A transaction could close or fail based on several factors, some of which may touch on the physiological, such as a hunch.
Enter technology. From the invention of the telegraph, the telephone, and the Internet with all the digital transformation enabled, and on to new financial instruments, the need for physical interaction when conducting business has been reduced.

This trend will continue as we chase efficiency and convenience. One critical element suffers, introducing friction.

The erosion of trust, brought about by distance and facelessness, paves the way for increased activity from bad actors.

These individuals inflict financial loss and erode confidence in the technologies, systems, and platforms designed to create value.
Regulatory technology (RegTech) stacks are gaining momentum as commercial interactions digitalise.

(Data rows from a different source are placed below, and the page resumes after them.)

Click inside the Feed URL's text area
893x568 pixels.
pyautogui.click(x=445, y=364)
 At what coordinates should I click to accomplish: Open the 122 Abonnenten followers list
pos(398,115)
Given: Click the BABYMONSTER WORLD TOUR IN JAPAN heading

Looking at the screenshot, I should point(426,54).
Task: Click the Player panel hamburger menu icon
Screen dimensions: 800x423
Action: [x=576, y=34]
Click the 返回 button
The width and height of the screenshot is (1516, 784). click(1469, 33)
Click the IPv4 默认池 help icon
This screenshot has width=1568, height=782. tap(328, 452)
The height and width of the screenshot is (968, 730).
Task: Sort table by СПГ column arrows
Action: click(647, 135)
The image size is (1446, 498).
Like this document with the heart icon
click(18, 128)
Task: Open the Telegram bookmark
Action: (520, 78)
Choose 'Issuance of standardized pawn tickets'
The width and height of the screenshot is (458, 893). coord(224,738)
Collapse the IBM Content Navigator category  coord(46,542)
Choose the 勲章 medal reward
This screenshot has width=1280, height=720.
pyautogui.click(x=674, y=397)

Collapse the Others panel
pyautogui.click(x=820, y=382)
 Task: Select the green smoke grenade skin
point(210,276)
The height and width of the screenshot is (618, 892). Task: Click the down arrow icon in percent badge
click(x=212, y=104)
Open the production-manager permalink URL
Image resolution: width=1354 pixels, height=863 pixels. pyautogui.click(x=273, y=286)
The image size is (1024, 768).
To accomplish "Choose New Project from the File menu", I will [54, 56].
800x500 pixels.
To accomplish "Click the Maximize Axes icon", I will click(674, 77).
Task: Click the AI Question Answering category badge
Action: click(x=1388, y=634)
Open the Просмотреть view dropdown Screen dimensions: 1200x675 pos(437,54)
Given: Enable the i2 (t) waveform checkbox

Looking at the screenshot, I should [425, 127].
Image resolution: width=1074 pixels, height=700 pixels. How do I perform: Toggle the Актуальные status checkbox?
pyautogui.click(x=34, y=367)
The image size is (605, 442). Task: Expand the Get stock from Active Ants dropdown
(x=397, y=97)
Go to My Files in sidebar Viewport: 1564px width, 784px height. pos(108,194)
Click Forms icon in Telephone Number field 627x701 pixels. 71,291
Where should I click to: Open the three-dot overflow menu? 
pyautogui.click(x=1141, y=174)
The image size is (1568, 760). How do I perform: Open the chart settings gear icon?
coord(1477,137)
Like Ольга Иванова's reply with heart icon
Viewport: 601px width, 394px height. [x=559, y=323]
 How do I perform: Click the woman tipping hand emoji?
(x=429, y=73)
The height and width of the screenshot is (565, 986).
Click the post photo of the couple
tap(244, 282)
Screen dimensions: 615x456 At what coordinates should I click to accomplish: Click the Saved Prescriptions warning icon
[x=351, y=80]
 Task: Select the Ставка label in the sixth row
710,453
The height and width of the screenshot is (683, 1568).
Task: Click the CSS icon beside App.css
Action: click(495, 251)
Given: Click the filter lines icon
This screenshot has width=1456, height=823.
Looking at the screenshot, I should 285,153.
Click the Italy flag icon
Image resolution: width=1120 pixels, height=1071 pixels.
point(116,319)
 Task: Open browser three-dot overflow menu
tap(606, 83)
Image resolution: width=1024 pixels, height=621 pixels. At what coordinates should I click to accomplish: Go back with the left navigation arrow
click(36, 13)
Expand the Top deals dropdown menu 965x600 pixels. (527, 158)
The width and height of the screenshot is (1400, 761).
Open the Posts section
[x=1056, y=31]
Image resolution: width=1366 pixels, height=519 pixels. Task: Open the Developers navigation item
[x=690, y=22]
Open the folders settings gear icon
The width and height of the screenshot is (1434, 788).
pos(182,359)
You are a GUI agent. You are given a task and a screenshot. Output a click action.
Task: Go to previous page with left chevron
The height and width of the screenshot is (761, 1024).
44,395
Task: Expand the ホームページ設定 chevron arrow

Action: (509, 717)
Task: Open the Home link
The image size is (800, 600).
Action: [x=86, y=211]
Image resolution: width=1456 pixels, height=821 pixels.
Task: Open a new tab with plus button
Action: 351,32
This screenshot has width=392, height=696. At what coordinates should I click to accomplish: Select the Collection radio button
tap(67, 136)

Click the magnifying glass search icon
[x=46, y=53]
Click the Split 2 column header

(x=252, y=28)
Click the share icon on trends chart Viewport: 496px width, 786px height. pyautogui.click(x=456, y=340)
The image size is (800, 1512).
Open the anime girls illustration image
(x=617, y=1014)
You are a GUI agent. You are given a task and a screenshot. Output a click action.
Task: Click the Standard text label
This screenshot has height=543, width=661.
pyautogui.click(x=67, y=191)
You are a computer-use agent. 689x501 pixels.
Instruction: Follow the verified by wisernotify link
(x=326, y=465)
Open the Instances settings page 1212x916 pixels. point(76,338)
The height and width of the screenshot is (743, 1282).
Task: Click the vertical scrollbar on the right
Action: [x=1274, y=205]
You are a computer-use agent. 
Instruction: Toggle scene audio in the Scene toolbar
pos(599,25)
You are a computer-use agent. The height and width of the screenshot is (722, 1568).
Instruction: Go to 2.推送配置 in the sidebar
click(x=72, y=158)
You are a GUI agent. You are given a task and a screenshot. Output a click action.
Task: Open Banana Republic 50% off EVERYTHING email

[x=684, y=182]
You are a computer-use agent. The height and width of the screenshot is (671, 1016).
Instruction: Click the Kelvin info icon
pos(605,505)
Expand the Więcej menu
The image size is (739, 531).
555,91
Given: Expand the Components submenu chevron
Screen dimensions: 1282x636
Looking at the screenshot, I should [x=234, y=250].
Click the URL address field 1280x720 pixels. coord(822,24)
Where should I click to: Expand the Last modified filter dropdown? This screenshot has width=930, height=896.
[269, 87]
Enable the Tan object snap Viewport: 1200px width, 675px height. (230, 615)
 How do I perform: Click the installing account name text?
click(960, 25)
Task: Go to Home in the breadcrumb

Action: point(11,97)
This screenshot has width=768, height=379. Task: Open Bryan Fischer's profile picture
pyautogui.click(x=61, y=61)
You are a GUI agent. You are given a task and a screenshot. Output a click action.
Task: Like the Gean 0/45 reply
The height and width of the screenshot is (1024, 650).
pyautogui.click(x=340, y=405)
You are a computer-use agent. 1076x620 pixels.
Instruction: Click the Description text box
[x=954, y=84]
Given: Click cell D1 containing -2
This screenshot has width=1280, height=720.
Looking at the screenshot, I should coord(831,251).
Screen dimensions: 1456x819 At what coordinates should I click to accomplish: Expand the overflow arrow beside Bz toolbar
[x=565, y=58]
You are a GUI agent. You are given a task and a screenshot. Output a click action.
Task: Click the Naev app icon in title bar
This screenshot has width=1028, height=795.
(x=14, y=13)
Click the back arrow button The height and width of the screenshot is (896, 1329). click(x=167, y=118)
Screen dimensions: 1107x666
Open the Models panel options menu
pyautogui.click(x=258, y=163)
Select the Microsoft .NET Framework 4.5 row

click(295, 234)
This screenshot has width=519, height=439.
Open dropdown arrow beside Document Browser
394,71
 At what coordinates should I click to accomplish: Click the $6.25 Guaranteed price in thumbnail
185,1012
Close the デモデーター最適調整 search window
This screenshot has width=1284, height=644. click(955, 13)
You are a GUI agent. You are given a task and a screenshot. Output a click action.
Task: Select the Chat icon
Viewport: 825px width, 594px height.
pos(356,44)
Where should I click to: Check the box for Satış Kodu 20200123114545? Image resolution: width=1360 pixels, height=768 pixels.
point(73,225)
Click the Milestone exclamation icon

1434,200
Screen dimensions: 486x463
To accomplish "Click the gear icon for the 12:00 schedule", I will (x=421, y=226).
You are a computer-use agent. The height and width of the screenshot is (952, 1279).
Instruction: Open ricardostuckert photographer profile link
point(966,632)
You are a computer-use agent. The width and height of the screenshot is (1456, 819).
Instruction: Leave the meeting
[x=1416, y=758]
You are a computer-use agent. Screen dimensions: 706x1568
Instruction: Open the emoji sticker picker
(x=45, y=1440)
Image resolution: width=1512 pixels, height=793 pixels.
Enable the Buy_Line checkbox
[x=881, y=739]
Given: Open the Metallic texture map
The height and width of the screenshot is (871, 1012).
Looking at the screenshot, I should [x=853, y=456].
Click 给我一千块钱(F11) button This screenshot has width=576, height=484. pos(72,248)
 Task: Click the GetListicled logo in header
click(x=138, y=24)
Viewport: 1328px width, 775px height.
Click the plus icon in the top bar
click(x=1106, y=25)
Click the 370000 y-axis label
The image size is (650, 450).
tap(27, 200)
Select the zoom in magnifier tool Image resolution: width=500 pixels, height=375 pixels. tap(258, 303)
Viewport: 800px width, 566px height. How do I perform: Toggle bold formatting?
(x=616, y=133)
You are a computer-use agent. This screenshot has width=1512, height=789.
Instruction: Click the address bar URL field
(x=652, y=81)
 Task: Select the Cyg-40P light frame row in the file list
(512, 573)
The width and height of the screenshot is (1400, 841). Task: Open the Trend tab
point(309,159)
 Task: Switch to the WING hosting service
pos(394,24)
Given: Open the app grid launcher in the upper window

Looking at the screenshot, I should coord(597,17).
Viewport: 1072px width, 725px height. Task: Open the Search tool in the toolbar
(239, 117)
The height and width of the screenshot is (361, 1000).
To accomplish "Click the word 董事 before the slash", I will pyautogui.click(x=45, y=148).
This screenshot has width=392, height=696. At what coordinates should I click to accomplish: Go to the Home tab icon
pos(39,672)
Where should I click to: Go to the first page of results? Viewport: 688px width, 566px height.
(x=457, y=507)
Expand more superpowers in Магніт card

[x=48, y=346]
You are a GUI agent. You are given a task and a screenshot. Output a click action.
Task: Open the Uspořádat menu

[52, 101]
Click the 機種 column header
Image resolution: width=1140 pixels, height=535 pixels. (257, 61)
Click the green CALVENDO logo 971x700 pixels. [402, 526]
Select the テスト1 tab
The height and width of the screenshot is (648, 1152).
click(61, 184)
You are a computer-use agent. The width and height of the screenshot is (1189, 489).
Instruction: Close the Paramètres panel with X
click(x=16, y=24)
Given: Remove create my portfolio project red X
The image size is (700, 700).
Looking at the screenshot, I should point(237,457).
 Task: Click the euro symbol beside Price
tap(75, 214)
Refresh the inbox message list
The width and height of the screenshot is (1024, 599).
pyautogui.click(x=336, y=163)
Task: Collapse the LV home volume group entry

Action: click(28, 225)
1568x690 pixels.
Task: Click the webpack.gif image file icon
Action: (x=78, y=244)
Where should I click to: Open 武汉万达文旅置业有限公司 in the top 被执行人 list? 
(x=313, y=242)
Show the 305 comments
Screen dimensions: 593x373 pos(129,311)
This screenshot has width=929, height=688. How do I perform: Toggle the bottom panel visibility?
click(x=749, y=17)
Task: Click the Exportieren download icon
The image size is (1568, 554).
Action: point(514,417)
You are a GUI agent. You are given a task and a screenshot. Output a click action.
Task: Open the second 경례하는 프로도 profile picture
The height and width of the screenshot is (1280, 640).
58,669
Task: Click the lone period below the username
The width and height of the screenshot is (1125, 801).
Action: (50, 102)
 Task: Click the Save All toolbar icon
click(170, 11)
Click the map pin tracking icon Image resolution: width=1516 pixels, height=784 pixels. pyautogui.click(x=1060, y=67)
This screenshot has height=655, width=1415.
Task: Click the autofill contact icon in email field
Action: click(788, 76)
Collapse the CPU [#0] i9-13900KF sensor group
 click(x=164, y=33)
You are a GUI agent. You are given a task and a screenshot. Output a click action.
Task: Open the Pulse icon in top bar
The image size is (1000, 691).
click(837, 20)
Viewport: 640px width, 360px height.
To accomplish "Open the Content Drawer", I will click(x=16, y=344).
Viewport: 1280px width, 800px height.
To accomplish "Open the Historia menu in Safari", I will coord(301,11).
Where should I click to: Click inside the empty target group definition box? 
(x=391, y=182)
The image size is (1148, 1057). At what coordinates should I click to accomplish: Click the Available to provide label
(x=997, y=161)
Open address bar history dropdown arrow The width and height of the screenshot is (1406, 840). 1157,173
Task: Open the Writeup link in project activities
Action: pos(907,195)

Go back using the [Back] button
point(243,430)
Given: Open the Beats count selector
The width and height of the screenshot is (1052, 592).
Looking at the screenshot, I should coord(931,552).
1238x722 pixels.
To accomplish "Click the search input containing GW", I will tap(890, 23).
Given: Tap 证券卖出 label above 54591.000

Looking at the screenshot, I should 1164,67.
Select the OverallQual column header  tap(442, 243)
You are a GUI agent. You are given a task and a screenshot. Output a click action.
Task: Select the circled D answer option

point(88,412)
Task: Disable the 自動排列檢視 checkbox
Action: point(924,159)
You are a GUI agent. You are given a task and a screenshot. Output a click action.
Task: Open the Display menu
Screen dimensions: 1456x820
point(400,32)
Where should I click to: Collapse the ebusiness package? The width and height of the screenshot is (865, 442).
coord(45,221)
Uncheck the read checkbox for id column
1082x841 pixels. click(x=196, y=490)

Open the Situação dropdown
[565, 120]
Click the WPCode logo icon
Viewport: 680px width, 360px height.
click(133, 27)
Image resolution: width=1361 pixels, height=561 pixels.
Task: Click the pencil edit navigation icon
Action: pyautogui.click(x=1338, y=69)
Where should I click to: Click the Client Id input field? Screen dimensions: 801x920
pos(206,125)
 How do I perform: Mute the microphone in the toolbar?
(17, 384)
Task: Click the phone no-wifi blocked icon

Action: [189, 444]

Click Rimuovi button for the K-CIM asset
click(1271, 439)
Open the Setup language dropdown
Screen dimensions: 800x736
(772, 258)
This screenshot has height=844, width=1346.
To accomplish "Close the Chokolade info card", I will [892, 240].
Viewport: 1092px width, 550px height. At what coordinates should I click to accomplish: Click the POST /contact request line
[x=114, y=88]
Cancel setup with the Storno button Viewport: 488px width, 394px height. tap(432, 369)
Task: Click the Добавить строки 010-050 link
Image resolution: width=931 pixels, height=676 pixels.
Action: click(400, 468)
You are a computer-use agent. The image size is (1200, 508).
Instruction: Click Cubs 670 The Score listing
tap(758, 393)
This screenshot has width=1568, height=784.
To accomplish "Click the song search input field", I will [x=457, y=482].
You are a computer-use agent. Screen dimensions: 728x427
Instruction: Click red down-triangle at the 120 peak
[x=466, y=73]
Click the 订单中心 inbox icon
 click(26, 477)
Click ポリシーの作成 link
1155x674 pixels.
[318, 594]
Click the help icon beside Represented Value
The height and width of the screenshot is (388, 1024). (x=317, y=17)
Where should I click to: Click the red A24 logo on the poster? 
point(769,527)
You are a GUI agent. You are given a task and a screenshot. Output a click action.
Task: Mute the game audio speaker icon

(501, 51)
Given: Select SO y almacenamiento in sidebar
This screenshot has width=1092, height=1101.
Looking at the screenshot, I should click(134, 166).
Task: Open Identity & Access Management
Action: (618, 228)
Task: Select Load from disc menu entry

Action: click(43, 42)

Critical sectors such as financial services and healthcare are first movers as regulatory monitoring, reporting, and compliance are embedded practices. 
We currently fall woefully short where our accessible RegTech primitives start and end with confirmation of government-issued identity on the Integrated Population Registration System, a collection of registries from various State entities and the Business Registration Service, the sole custodian of the list of all companies and information for entities registered in Kenya.
As millions of small and medium-sized businesses come online with consumers in tow, increased data breaches, cyber incidents, money laundering risk, and other fraudulent activities must have us look critically at democratising access to RegTech and enriching available metadata in near real-time. 
The ease with which one can acquire and use alternate identities presents the greatest risk, compromising the single source of truth we are to rely on as a baseline.

It inadvertently exposes every value chain player in different industries and sectors.
The key incentive for bad actors is always monetary. I believe financial services players who handle money in transit and rest can drive the transformation we need to see in our RegTech space.

We must urgently explore enhanced due diligence as a platform to enable businesses to go beyond know your customer basics.

It is a challenge that may not have a champion to see it through. Most organisations with the capability would be inclined to a siloed approach.

It takes considerable time, effort, and capital to have enriched first-party data. The downside of maintaining silos is that we are inevitably engaging in countless invisible battles against fraud from common perpetrators.

We must recognise the gravity of this challenge and its implications.
We have a practical opportunity to deliver a decisive blow to the most significant obstacle to commerce and trade at scale.